如果你对这篇内容有疑问,欢迎到本站社区发帖提问 参与讨论,获取更多帮助,或者扫码二维码加入 Web 技术交流群。
绑定邮箱获取回复消息
由于您还没有绑定你的真实邮箱,如果其他用户或者作者回复了您的评论,将不能在第一时间通知您!
发布评论
评论(2)
这是一个非常简单的语法,它使用语义谓词将结束标记与开始标记进行匹配。
Here is a really simple grammar that uses a semantic predicate to match the closing tag to the starting tag.
您只能使用每个 HTML 标记对的单独规则或使用语义谓词来执行此操作。也就是说,通过保存开始标签(在一个 semred 中),然后仅当它是相同标签时才接受(在另一个 semred 中)结束标签。在 Treetop 中做到这一点比应有的要困难得多,因为没有方便的地方来保存上下文,并且您无法查看解析器堆栈,但这是可能的。
顺便说一句,在解析 MIME 边界(以及 Markdown 中)时也会出现同样的问题。我还没有检查 Mikel 在 ActionMailer 中的实现(可能他使用了嵌套的 Mime 解析器),但在 Treetop 中是可能的。
在 http://github.com/cjheath/activefacts/ blob/master/lib/activefacts/cql/parser.rb 我将上下文保存在假输入流中 - 您可以看到它必须支持哪些方法 - 因为“输入”在所有 SyntaxNode 上都可用。我在那里使用 semreds 有不同的原因,但其中一些技术是适用的。
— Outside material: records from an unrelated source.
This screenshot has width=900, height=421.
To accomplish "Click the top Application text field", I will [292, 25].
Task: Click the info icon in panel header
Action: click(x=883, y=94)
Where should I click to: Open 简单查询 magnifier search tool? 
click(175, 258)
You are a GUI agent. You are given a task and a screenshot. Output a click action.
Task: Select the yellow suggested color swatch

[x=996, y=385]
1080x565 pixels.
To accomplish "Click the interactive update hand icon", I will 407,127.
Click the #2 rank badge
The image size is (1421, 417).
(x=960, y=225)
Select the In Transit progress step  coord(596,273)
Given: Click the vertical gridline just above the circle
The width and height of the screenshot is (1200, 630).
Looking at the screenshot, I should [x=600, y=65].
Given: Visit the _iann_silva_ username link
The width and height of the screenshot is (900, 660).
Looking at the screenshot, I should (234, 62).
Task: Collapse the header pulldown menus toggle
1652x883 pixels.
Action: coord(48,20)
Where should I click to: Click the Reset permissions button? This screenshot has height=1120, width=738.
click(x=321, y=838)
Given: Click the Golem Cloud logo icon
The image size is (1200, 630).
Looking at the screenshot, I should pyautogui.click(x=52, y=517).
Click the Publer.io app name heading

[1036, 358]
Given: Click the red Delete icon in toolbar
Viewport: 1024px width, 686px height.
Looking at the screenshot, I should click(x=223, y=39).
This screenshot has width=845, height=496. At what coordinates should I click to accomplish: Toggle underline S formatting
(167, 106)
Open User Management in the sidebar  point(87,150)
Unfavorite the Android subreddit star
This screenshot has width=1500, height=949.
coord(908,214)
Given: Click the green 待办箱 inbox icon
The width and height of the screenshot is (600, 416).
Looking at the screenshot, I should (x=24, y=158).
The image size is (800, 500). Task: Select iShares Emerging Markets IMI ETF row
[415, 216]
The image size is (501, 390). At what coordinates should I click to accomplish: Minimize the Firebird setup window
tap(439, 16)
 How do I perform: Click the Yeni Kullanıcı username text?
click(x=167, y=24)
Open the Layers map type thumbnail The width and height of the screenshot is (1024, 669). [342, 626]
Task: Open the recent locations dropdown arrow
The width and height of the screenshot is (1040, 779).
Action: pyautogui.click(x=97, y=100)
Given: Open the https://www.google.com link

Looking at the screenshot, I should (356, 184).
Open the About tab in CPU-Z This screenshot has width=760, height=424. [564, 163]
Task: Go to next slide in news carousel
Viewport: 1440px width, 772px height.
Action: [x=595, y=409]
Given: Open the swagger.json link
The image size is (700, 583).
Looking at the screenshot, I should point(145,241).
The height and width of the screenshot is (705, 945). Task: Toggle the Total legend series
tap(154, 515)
You can only do this using either a separate rule for each HTML tag pair, or using a semantic predicate. That is, by saving the opening tag (in a sempred), then accepting (in another sempred) a closing tag only if it is the same tag. This is much harder to do in Treetop than it should be, because there's no convenient place to save the context and you can't peek up the parser stack, but it is possible.
BTW, the same problem occurs in parsing MIME boundaries (and in Markdown). I haven't checked Mikel's implementation in ActionMailer (probably he uses a nested Mime parser for that), but it is possible in Treetop.
In http://github.com/cjheath/activefacts/blob/master/lib/activefacts/cql/parser.rb I save context in a fake input stream - you can see what methods it has to support - because "input" is available on all SyntaxNodes. I have a different kind of reason for using sempreds there, but some of the techniques are applicable.